--- START ---

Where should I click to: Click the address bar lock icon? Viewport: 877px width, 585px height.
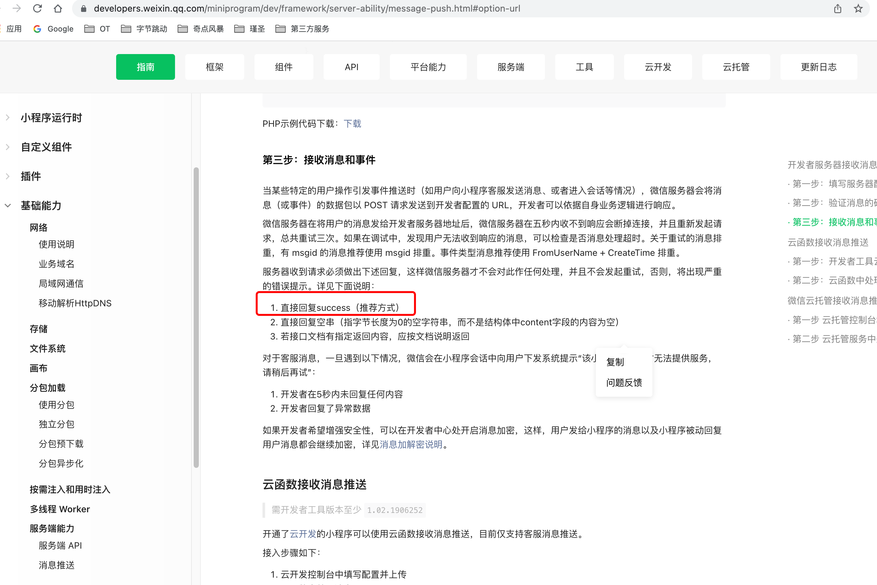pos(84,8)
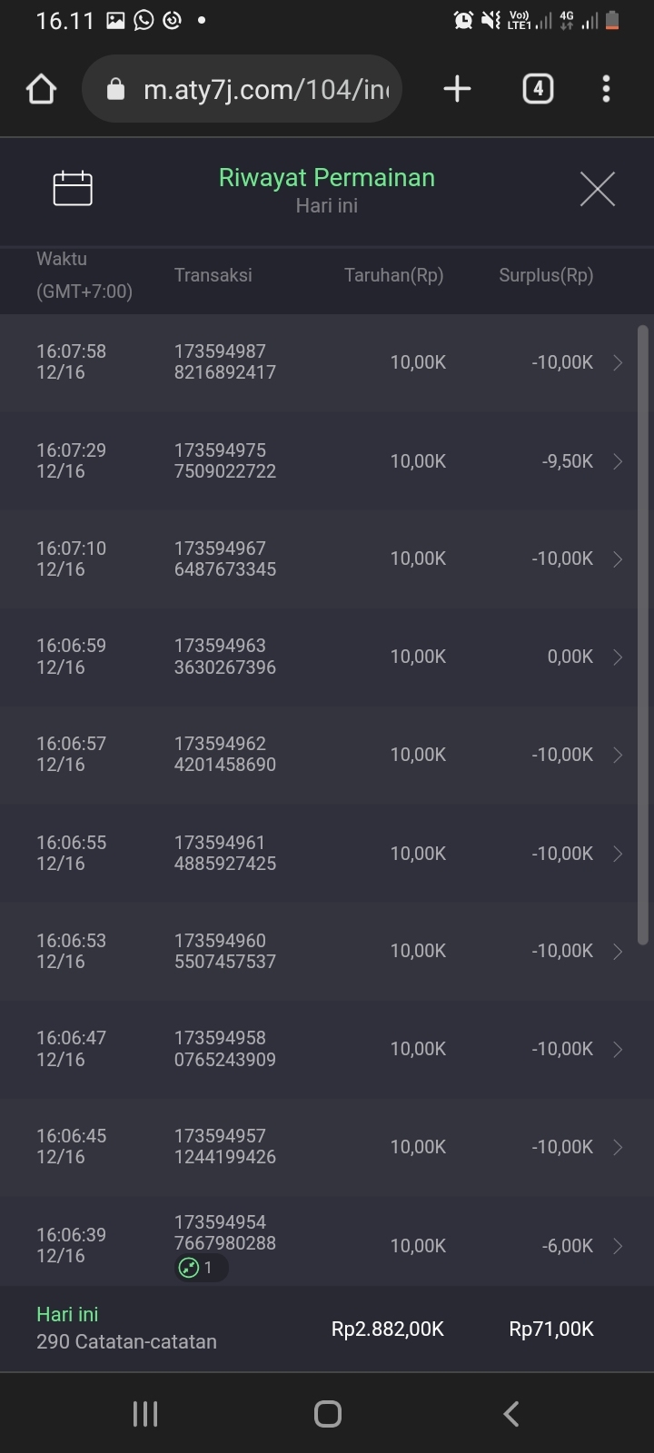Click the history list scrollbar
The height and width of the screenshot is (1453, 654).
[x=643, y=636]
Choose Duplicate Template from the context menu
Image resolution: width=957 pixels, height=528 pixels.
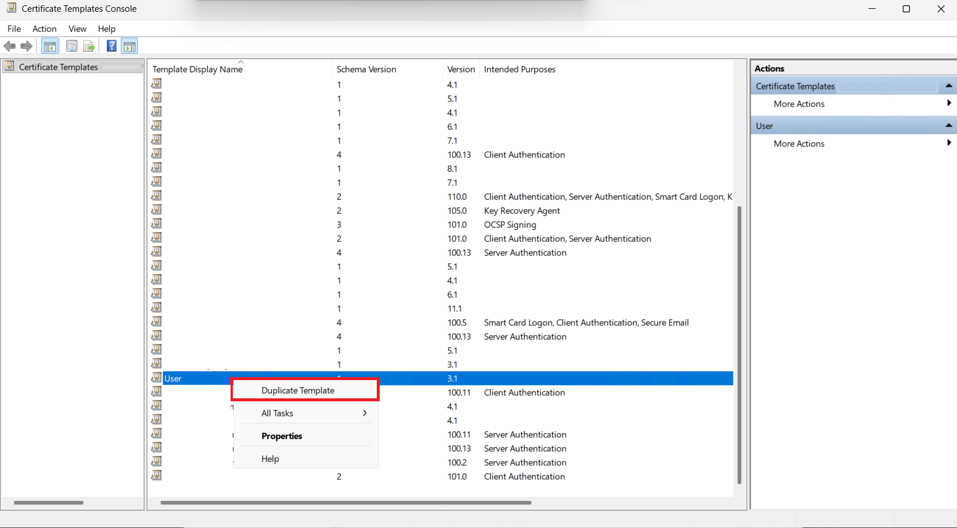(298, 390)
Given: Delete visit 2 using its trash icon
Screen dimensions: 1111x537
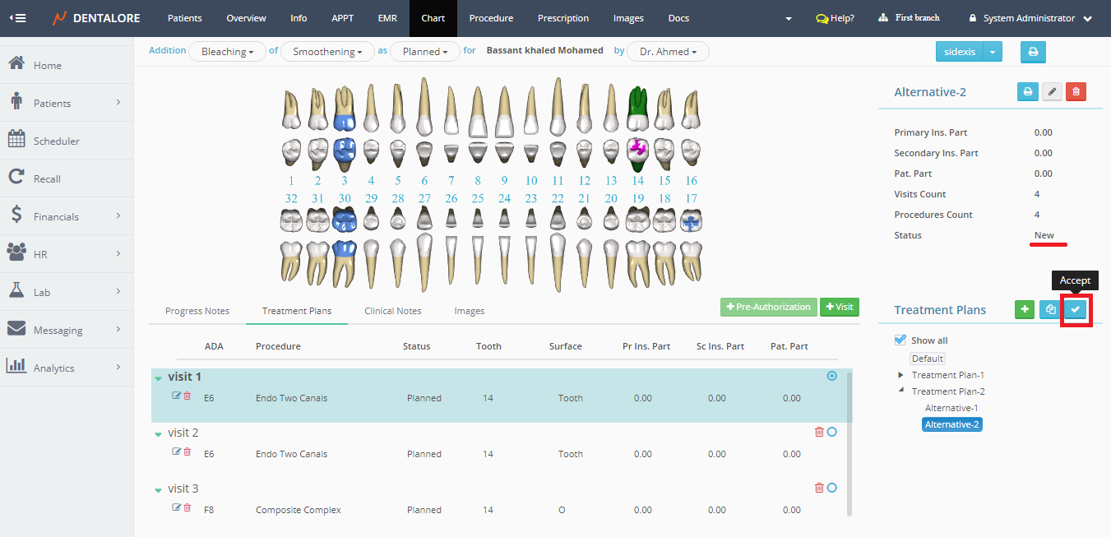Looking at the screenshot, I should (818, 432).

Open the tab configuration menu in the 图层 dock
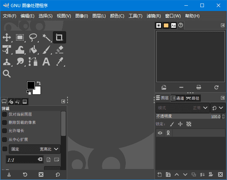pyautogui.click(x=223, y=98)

--- END ---
--- START ---

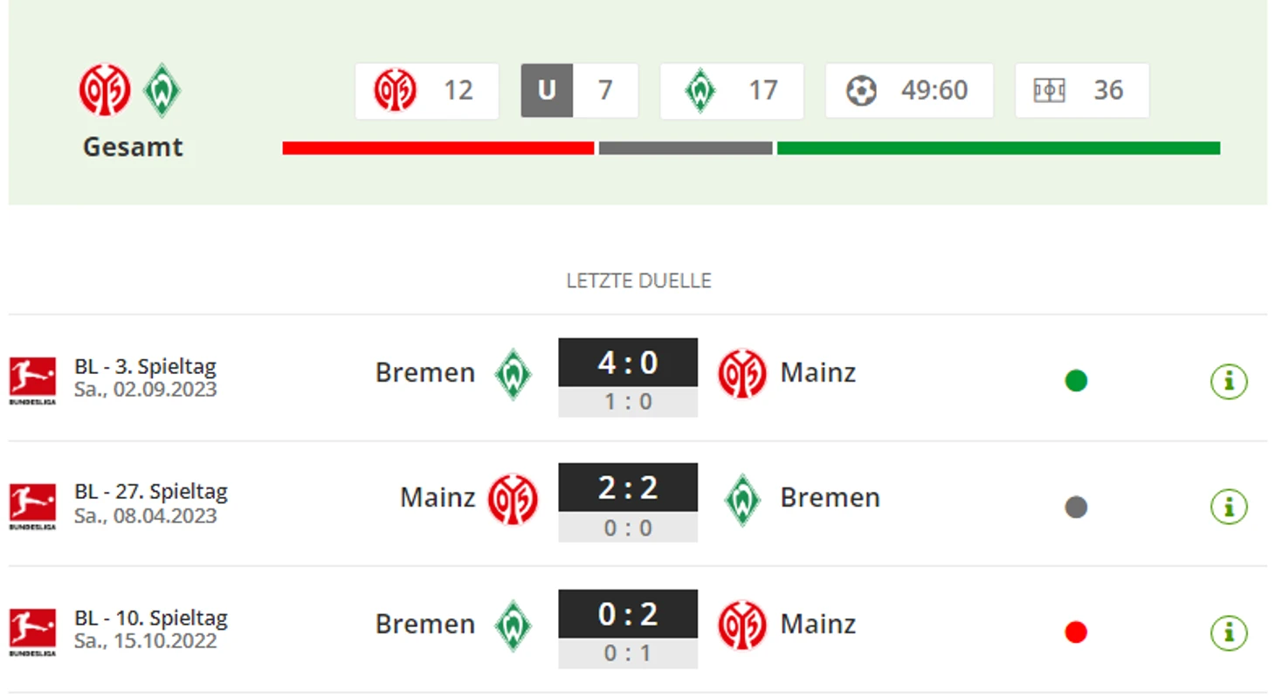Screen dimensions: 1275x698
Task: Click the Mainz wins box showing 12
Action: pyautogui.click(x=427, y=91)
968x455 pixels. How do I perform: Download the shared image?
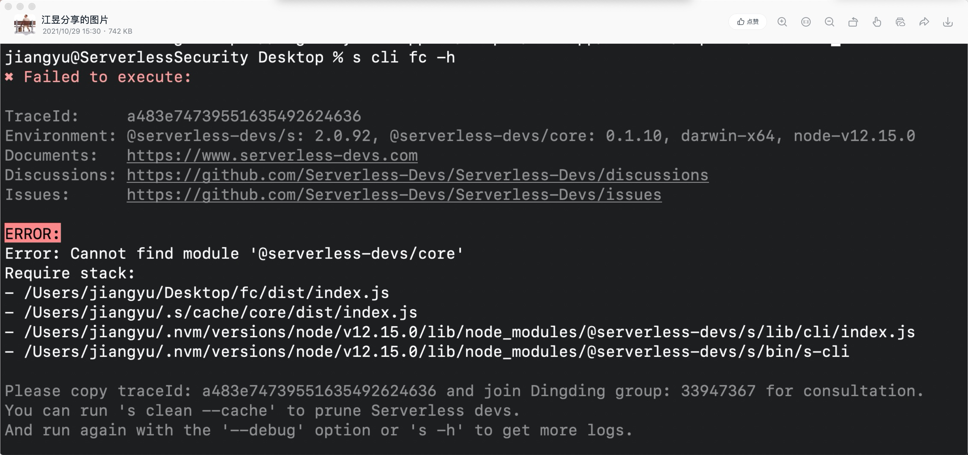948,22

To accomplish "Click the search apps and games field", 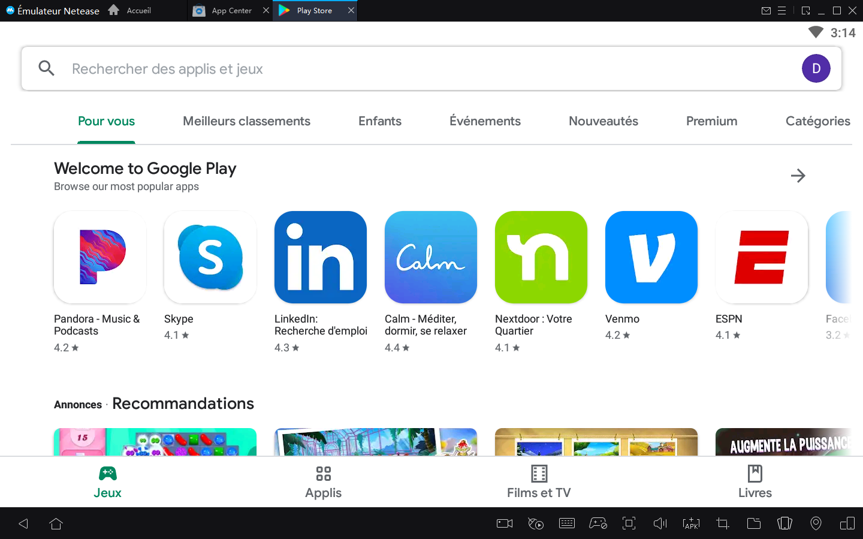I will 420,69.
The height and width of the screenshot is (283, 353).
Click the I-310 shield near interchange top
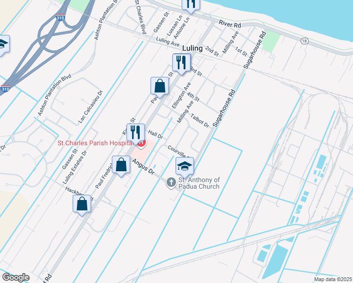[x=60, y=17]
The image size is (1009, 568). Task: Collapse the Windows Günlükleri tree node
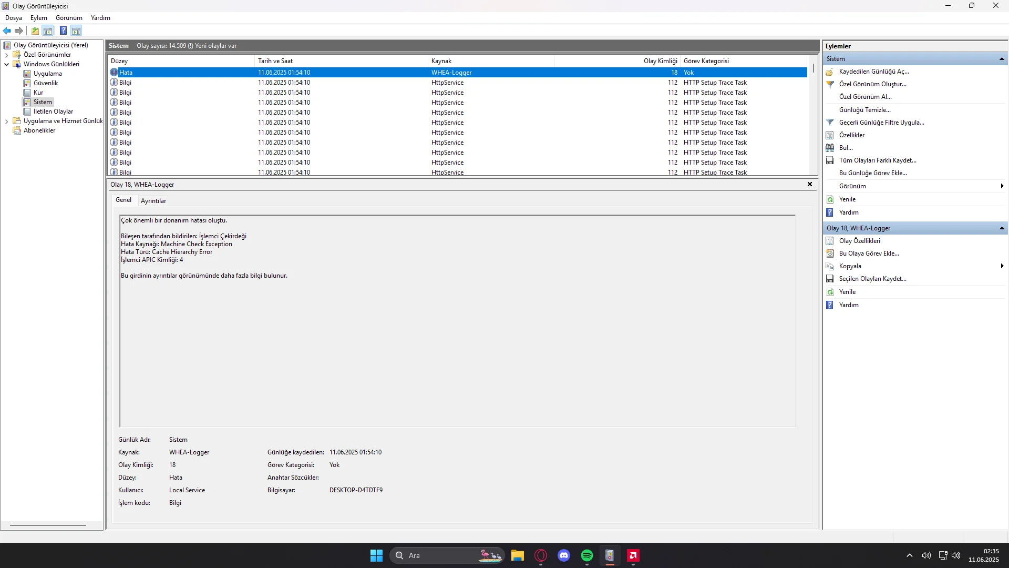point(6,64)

--- END ---

[TASK BRIEF] Please output the lines of the items as a JSON list of strings, one string per line and no blank lines, beginning at the line that has "Where should I" and stopping after the line that has "pyautogui.click(x=223, y=98)". Leave the pictures out of the answer.

[REPLY]
[
  "Where should I click to: Click the address bar lock icon? Viewport: 877px width, 585px height.",
  "pos(84,8)",
  "Click the history list scrollbar",
  "The height and width of the screenshot is (1453, 654).",
  "[x=643, y=636]",
  "Choose Duplicate Template from the context menu",
  "Image resolution: width=957 pixels, height=528 pixels.",
  "(298, 390)",
  "Given: Delete visit 2 using its trash icon",
  "Screen dimensions: 1111x537",
  "Looking at the screenshot, I should (818, 432).",
  "Open the tab configuration menu in the 图层 dock",
  "pyautogui.click(x=223, y=98)"
]